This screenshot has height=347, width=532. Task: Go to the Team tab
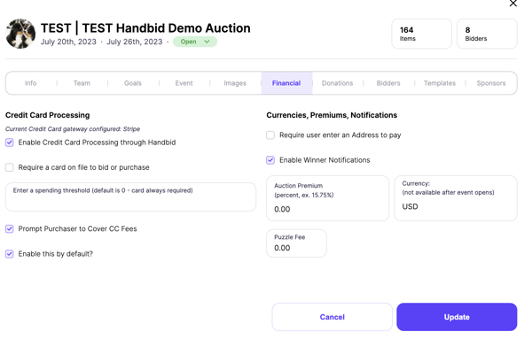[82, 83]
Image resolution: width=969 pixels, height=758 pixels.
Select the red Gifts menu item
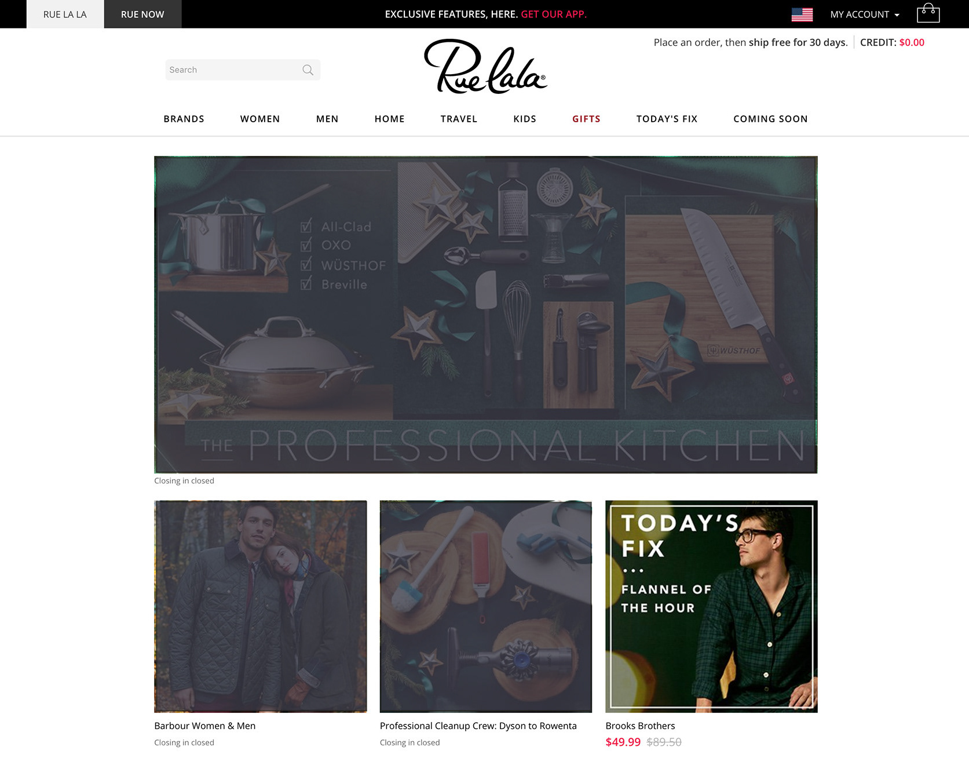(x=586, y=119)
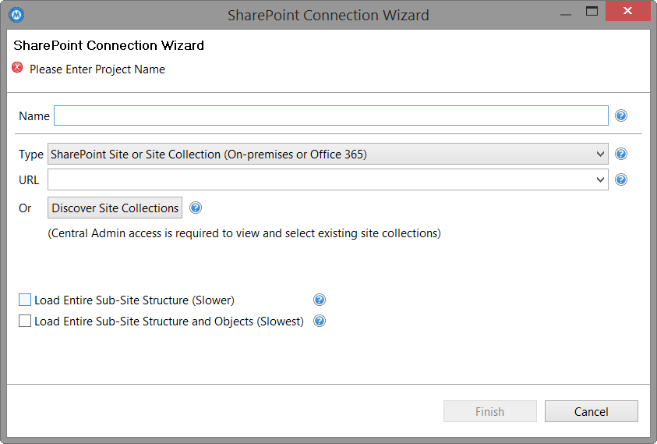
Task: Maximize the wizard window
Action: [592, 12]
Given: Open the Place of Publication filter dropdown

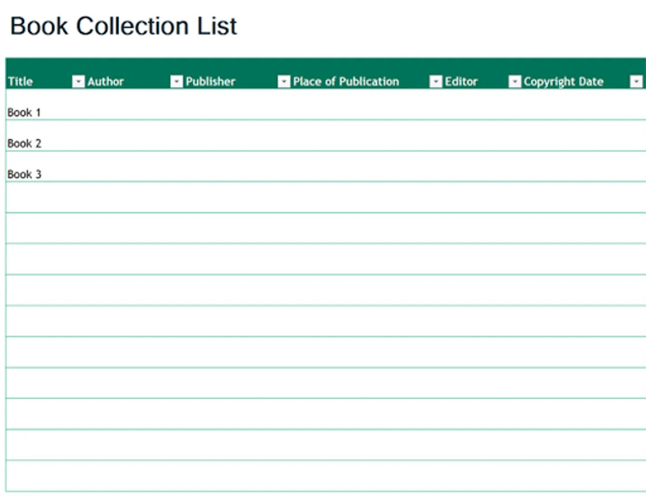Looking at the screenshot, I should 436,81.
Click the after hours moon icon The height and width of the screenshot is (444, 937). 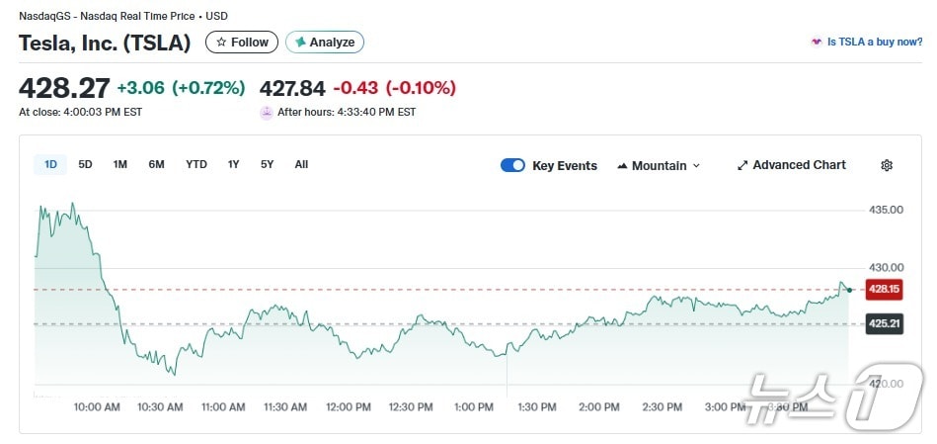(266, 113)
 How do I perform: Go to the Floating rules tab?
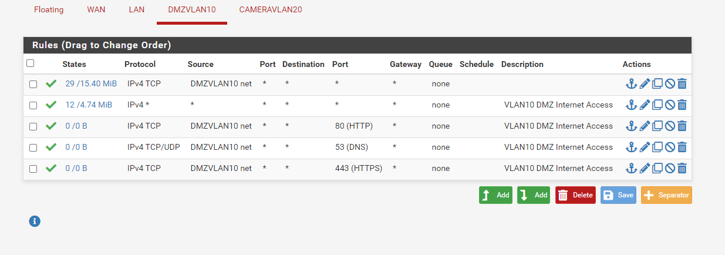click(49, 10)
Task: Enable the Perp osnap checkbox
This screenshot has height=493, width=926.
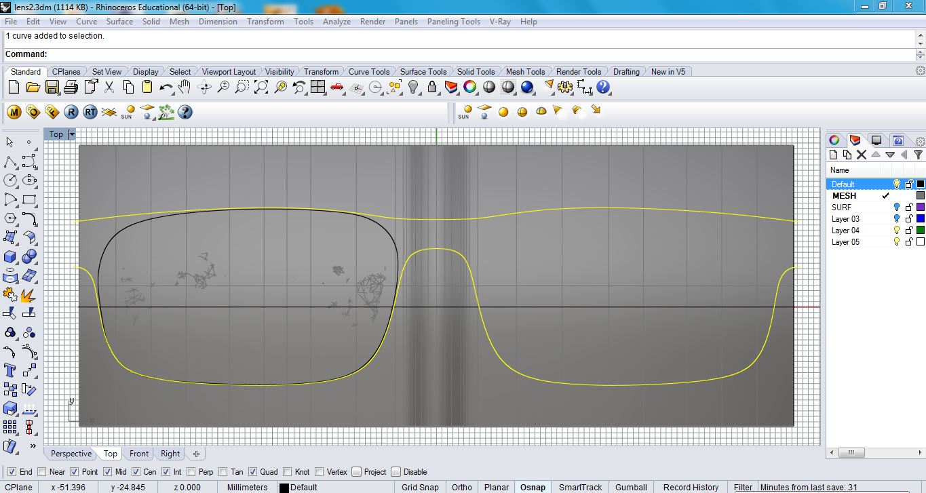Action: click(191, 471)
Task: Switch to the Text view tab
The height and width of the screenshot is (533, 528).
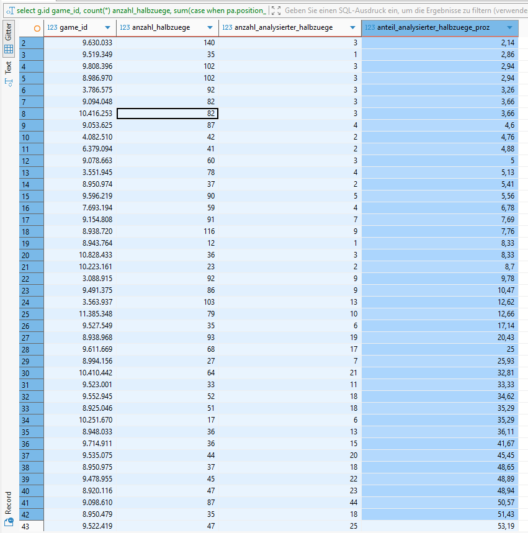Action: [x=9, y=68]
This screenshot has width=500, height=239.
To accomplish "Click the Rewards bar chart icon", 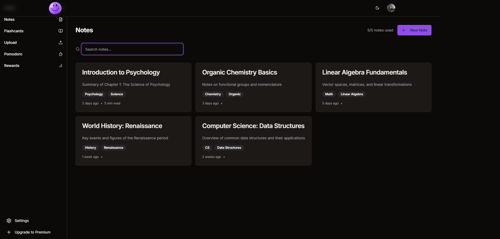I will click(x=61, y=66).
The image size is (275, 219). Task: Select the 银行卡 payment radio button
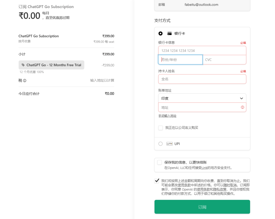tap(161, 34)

━━━━━━━━━━━━━━━━

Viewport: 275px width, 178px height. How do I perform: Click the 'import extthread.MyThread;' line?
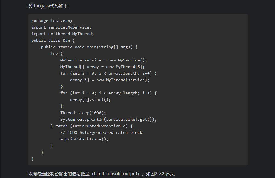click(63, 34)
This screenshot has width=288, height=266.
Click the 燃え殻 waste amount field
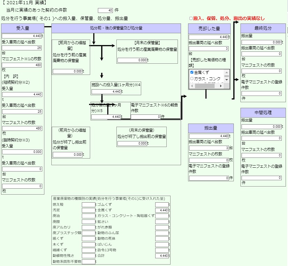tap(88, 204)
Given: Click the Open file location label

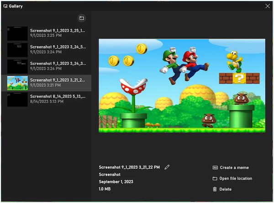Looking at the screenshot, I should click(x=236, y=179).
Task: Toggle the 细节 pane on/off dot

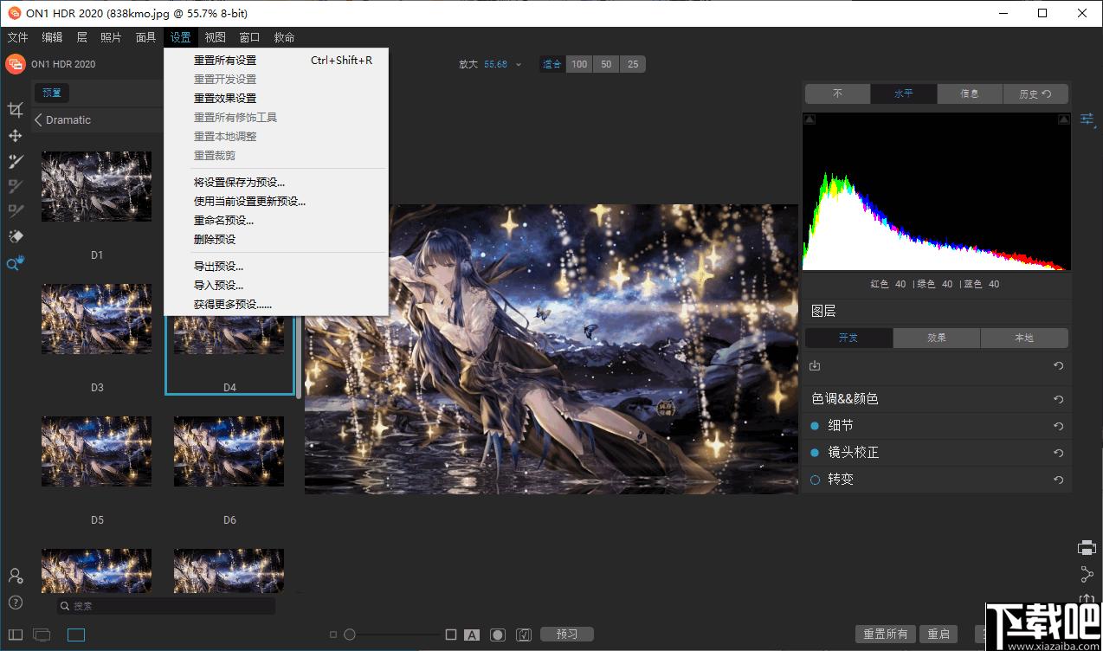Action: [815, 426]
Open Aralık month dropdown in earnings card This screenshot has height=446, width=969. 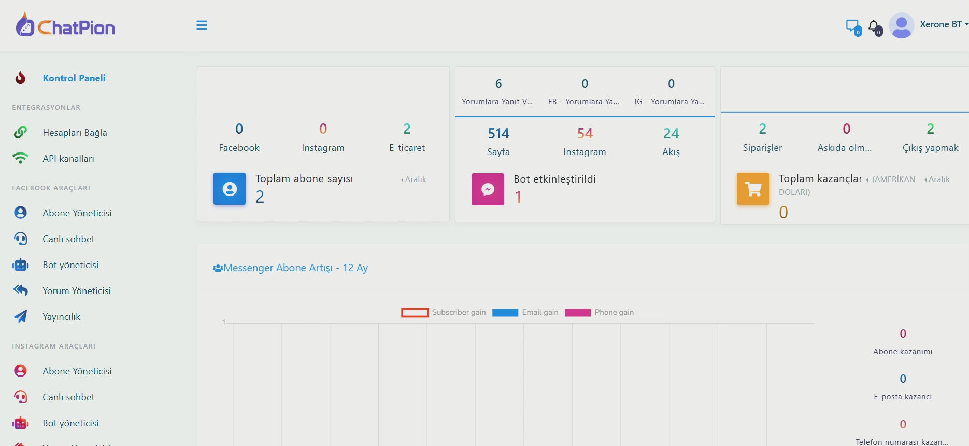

━━━━━━━━━━━━━━━━

### Aim of the task:
Above is the material; set down exactly its lines from the one containing "Task: Toggle the 细节 pane on/off dot" down to the one containing "Open Aralık month", both included, leaving out any pictures.

### Reply:
Task: Toggle the 细节 pane on/off dot

Action: [815, 426]
Open Aralık month dropdown in earnings card This screenshot has height=446, width=969. 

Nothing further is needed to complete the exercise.